Help your snippets. Snippets provide the user more context for each result. QUality of your snippet can impact click-through. Influence your snippet with a meta description. They can easily be utilized by Google in search results.

<meta name="description" content="This is what would show up as a snippet</meta>

Blog post: Improve snippets with a meta description makeover

Search within search

“Search within a site” is an experimental project right now.

Quick tips

Consider eliminating index.html or index.htm. Be consistent.

If you have a verified sub-domiain, you can use webmaster tools to target IPs by geography.

XML files are not indexed.

Official Google Webmaster Guidelines

  • What a great analogy! It's perfect - building a relationship with the search engines and therefore with the searchers. More and more it's all about relationship building, not just work.
  • socialmaker
    Online promotion with the aid of online marketing and seo are good ways to promote yourself and your business on the online environment. When it comes to seo services there are only a handful of companies who really know what they're doing.

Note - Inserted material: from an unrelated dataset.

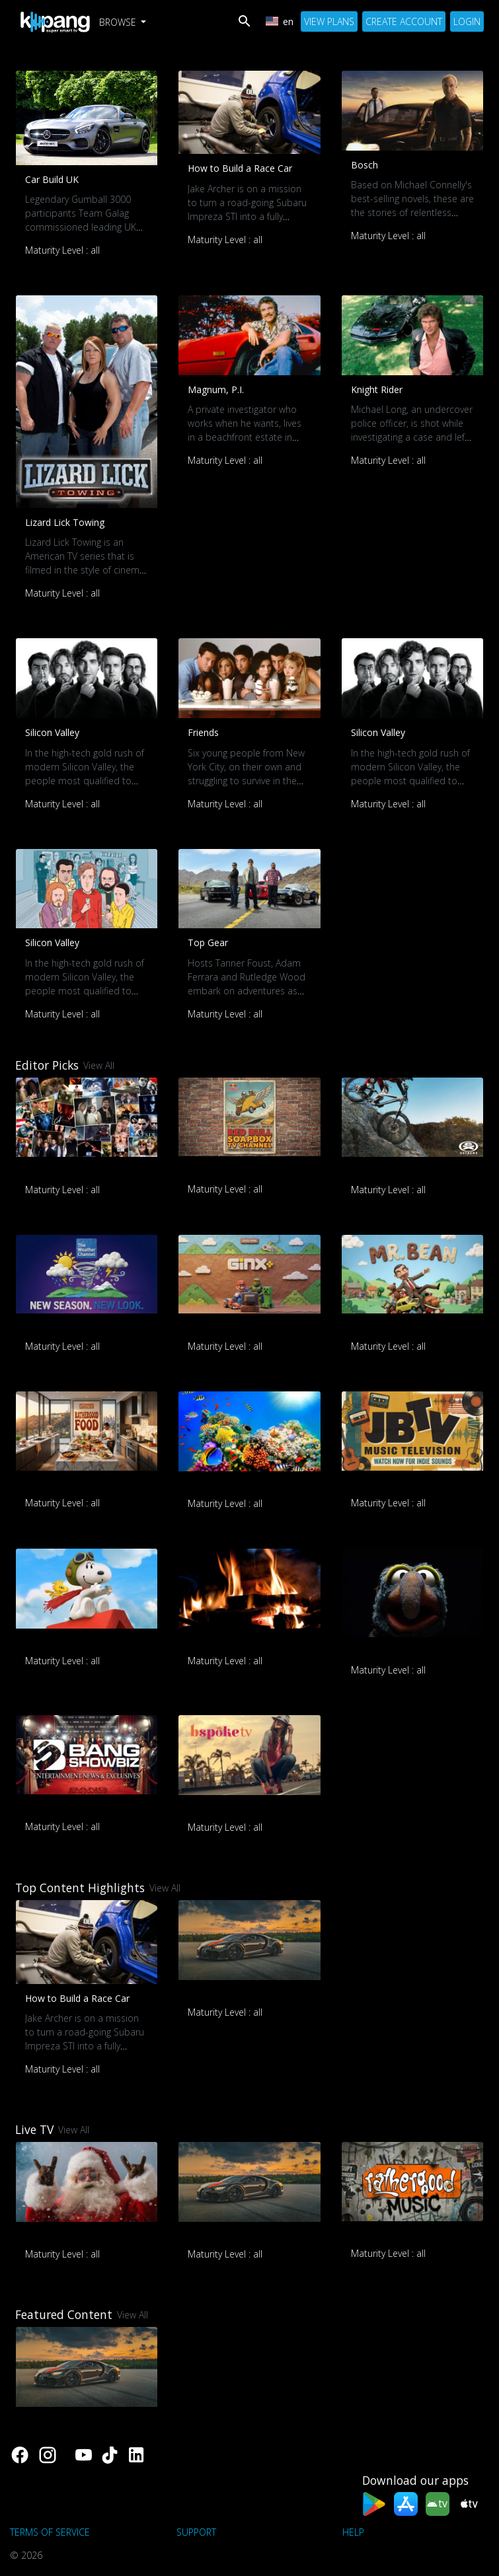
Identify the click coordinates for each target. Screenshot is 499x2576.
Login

Only these know what content is all about, fixing site issues, URL canoniclization and rewrites and getting you a lot of links. If you want SEO for your site i recommend you search for a good company. Don't let a noname mess up your site !
  • I may be slightly biased, but this is the neatest recap ever. :)

    One thing: while Google doesn't often return xml in search results, they are indexed an can appear. [filetype:xml yourqueryterm] may surface them.

    Related info on RSS/Atom feeds removed from search results:
    http://googlewebmastercentral.blogspot.com/2007...

    Andrew, thanks for attending google i/o and hope to ttys!
  • me
    The Google Webmaster Tools blog is probably the best reference for SEO stuff.
  • looks pretty good, i'm impressed
  • Great recap post. Even though I know all this I love your presentation. You rock man...
  • That was actually an awesome read, I learned a lot. Mostly stuff I knew before but it reinforced all that.